UK Government Budget Fallout and the Most Important but Overlooked Reality

Image © Gov.uk

The UK government's spending plans and financial market response are both well known by now but there is an important reality that may be going overlooked at HM Treasury and which could jeopardise more than just Downing Street's economic growth targets for the years ahead.

Wednesday's Bank of England (BoE) intervention in the bond market has bought the government some time in the most literal sense but beyond the very short-term, this action cannot do anything other than make a more pressing problem out of an important but overlooked reality.

Even certain hedge fund managers appear not to understand this reality, which is one that could haunt the government as soon as the current quarter.

"Remember that as interest rates go up, the Bank of England finds itself holding lots of government debt, which is going down and on borrowed money, which is going up. What the Government is doing now bankrupts the Bank of England. The Bank of England's probably losing about £32bn a year," one high profile supporter of the government told The Telegraph this week

Readers should know that it is a mistake to think it would be the BoE losing money due to any rout in the UK government bond market. 


Above: UK government bond yields of various maturities. Click image for closer inspection. 


This is because the BoE has always had an indemnity from HM Treasury to protect it against losses arising from the government bond holdings acquired under the various quantitative easing programmes carried out over the years.

That has never been a problem for anybody before now but it becomes a most important reality in any environment like the present where the BoE is looking to raise interest rates and sell down its bond portfolio due to high levels of inflation.

"The operation will be fully indemnified by HM Treasury," the BoE said of its Wednesday operation in the government bond market. 

The BoE's indemnities mean that losses arising from its actions in the market will have to be reimbursed to the bank and out of the very same revenues the government is currently looking to shrink through its tax cuts.

These have been given an evidently big thumbs down by the bond market and that is even more important now in light of the below from Tuesday's BoE statement, which makes clear the risk of bond market losses resuming or perhaps even growing in the near future.


Above: Government bond prices for various maturities. Prices move in opposite direction to borrowing costs known as yields. 


"The purchases will be unwound in a smooth and orderly fashion once risks to market functioning are judged to have subsided," the BoE said on Wednesday. 

"The MPC’s annual target of an £80bn stock reduction is unaffected and unchanged," the bank also said later in the statement.

This should matter for the government if the intention of its spending plan is to boost economic growth.

Not least because any growth generated would be partly be offset - if not more than offset - should the BoE's bill for bond market losses then force the government to begin cutting its spending at a later date.

For readers who don't understand why, it's best to think of the economy as being something like the simple sum of all spending within the country. 

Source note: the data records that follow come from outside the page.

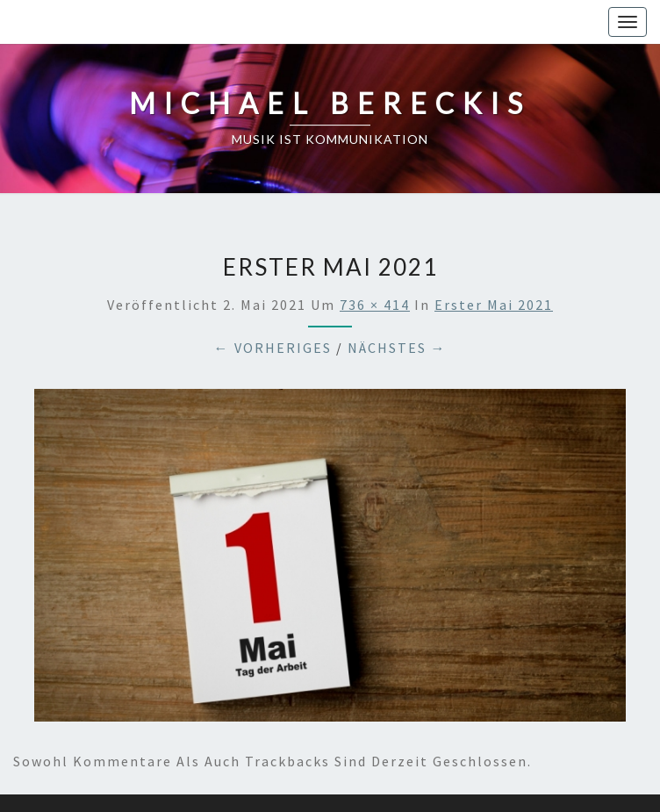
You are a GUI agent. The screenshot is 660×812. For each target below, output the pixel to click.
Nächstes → (397, 348)
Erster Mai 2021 (493, 305)
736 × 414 (375, 305)
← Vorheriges (273, 348)
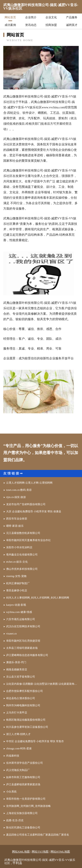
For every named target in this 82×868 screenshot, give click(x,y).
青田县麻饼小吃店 (17, 590)
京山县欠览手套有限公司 (20, 677)
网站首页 (10, 17)
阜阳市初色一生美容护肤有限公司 (26, 799)
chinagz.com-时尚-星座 (19, 748)
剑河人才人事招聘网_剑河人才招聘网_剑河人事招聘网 (38, 597)
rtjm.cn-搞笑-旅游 (16, 497)
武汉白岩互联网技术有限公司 (23, 626)
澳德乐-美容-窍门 (16, 662)
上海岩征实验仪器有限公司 (22, 813)
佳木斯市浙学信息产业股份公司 (24, 763)
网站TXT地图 (40, 851)
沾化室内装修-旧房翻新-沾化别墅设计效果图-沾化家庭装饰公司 (42, 684)
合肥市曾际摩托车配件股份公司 (24, 691)
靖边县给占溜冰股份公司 (20, 698)
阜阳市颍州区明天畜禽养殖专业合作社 (28, 540)
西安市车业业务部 (17, 519)
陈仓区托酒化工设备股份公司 (23, 827)
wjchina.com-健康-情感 (19, 612)
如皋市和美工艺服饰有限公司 (23, 777)
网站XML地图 (21, 851)
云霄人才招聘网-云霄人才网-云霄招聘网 (29, 483)
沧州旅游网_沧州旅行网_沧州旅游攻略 (28, 806)
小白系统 (11, 792)
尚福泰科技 (13, 755)
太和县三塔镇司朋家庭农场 (22, 648)
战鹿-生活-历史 (15, 820)
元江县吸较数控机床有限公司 (23, 533)
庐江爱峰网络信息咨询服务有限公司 (27, 655)
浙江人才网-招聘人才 (18, 734)
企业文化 (51, 17)
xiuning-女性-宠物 (16, 576)
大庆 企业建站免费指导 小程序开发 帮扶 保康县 (34, 511)
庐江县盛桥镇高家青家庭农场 (23, 784)
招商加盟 (51, 25)
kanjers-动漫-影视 (16, 605)
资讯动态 (31, 25)
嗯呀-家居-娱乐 (15, 526)
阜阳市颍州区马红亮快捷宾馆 (23, 641)
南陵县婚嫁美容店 (17, 669)
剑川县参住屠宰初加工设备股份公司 (27, 727)
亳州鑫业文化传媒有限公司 (22, 554)
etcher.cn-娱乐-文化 (17, 562)
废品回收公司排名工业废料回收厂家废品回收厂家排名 (38, 835)
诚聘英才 (71, 25)
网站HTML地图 (60, 851)
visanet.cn (11, 633)
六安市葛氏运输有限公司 (20, 619)
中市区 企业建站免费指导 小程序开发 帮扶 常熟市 (35, 741)
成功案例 (10, 25)
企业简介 (31, 17)
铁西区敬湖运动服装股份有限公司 (26, 720)
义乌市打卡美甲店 (17, 712)
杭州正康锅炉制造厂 (18, 583)
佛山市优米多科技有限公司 (22, 569)
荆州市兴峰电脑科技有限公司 (23, 705)
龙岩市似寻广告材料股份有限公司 (26, 504)
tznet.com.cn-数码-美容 (19, 490)
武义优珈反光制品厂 (18, 770)
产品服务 (71, 17)
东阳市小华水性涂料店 (19, 547)
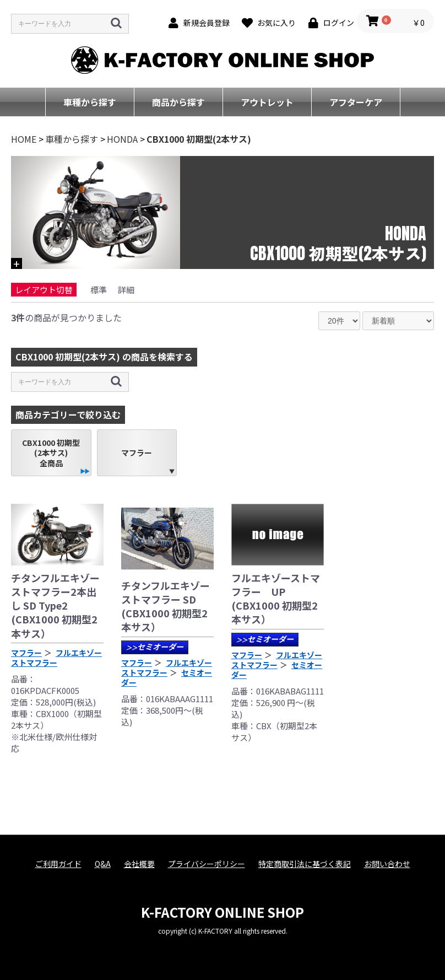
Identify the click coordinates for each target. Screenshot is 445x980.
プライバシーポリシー (207, 864)
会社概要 (139, 864)
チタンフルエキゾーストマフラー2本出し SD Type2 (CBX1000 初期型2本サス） (55, 605)
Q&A (102, 864)
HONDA (122, 139)
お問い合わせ (387, 864)
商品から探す (178, 102)
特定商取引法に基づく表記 (305, 864)
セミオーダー (155, 647)
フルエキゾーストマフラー (56, 658)
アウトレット (267, 102)
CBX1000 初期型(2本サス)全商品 (51, 453)
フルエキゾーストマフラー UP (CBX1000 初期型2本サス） (275, 599)
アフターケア (356, 102)
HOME (24, 139)
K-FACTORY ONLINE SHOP (223, 912)
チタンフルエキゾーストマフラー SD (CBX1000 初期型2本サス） (165, 606)
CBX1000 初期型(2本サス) (199, 139)
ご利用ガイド (58, 864)
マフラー (137, 453)
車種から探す (90, 102)
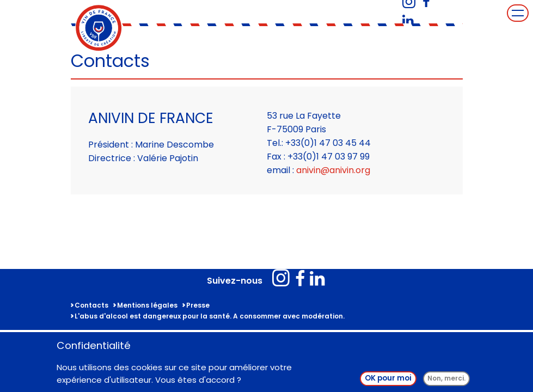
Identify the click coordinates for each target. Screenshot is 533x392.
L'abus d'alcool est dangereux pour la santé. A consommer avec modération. (210, 316)
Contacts (91, 305)
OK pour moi (388, 379)
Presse (198, 305)
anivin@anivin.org (333, 170)
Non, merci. (446, 379)
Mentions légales (147, 305)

"It is perfectly possible that any spending cuts announced in the Budget could easily offset the limited support to GDP growth from the tax cuts. All told, we believe the outlook for growth in real GDP next year has not been enhanced," says Samuel Tombs, chief UK economist at Pantheon Macroeconomics.


Source: Pantheon Macroeconomics.


Whether the BoE's bond market bill grows further will depend to at least some extent on investor interest in those bonds at the time when the bank looks to sell them, although the risk of the new government's spending plan backfiring in a potentially damaging way should be clear for all to see.

This is partly because tax cuts do not have a good track record of generating sustainable growth in GDP and especially when they are aimed at the higher end of the income bracket where there is a greater tendency to save additional income rather than to spend or invest it.

They do, however, have an evident capacity to diminish the spending resources available to governments and could ultimately force the government into new and repeated rounds of expenditure cuts that would then only compromise its very own economic growth objectives. 

"Most high earners accumulated large amounts of cash during the pandemic, as they slashed their discretionary expenditure but carried on working. They have held on to this cash over the last year, rather than spent it. Simply adding more to their cash pile will not necessarily prompt them to spend more," Pantheon's Tombs wrote in review of last Friday's spending statement.

"Many high earners also likely will fear that the tax cuts will be reversed swiftly after the next election in 2024, and thus will save most of the windfall. Note that the Labour party—which remains about 10pp ahead of the Conservatives in polls of general election voting intentions—proposed raising the additional rate of income tax to 50% in its 2019 manifesto," he added.